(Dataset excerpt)
"""

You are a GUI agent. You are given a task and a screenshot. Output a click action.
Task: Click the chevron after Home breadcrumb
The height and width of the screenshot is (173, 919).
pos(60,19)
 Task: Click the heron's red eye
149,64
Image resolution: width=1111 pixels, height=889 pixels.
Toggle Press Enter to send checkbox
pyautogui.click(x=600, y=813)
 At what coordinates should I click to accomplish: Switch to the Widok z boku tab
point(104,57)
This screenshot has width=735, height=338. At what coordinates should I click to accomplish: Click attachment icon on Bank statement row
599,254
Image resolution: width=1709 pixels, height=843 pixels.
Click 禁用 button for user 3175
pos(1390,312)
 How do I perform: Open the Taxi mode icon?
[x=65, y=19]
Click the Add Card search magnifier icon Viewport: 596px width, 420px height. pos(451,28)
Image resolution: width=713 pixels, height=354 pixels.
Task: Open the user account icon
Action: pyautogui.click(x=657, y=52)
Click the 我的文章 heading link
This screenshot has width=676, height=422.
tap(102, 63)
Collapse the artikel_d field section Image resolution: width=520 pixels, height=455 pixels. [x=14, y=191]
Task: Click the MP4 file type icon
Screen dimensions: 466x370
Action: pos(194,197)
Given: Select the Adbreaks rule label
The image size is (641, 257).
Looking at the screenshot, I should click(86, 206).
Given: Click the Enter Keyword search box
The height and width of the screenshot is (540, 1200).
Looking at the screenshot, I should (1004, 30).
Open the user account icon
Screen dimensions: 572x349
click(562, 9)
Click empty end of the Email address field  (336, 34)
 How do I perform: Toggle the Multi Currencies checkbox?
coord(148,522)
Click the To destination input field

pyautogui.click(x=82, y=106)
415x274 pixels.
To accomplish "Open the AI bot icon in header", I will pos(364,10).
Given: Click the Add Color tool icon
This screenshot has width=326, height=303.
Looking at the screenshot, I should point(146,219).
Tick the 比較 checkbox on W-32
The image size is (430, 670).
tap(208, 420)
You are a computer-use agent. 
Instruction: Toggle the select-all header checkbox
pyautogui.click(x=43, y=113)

"""

• Prompt:
Please reproduce all of the records above, character for character, with nothing changed.

• Written solution:
You are a GUI agent. You are given a task and a screenshot. Output a click action.
Task: Click the chevron after Home breadcrumb
The height and width of the screenshot is (173, 919).
pos(60,19)
 Task: Click the heron's red eye
149,64
Image resolution: width=1111 pixels, height=889 pixels.
Toggle Press Enter to send checkbox
pyautogui.click(x=600, y=813)
 At what coordinates should I click to accomplish: Switch to the Widok z boku tab
point(104,57)
This screenshot has width=735, height=338. At what coordinates should I click to accomplish: Click attachment icon on Bank statement row
599,254
Image resolution: width=1709 pixels, height=843 pixels.
Click 禁用 button for user 3175
pos(1390,312)
 How do I perform: Open the Taxi mode icon?
[x=65, y=19]
Click the Add Card search magnifier icon Viewport: 596px width, 420px height. pos(451,28)
Image resolution: width=713 pixels, height=354 pixels.
Task: Open the user account icon
Action: pyautogui.click(x=657, y=52)
Click the 我的文章 heading link
This screenshot has width=676, height=422.
tap(102, 63)
Collapse the artikel_d field section Image resolution: width=520 pixels, height=455 pixels. [x=14, y=191]
Task: Click the MP4 file type icon
Screen dimensions: 466x370
Action: pos(194,197)
Given: Select the Adbreaks rule label
The image size is (641, 257).
Looking at the screenshot, I should click(86, 206).
Given: Click the Enter Keyword search box
The height and width of the screenshot is (540, 1200).
Looking at the screenshot, I should (1004, 30).
Open the user account icon
Screen dimensions: 572x349
click(562, 9)
Click empty end of the Email address field  (336, 34)
 How do I perform: Toggle the Multi Currencies checkbox?
coord(148,522)
Click the To destination input field

pyautogui.click(x=82, y=106)
415x274 pixels.
To accomplish "Open the AI bot icon in header", I will pos(364,10).
Given: Click the Add Color tool icon
This screenshot has width=326, height=303.
Looking at the screenshot, I should point(146,219).
Tick the 比較 checkbox on W-32
The image size is (430, 670).
tap(208, 420)
You are a computer-use agent. 
Instruction: Toggle the select-all header checkbox
pyautogui.click(x=43, y=113)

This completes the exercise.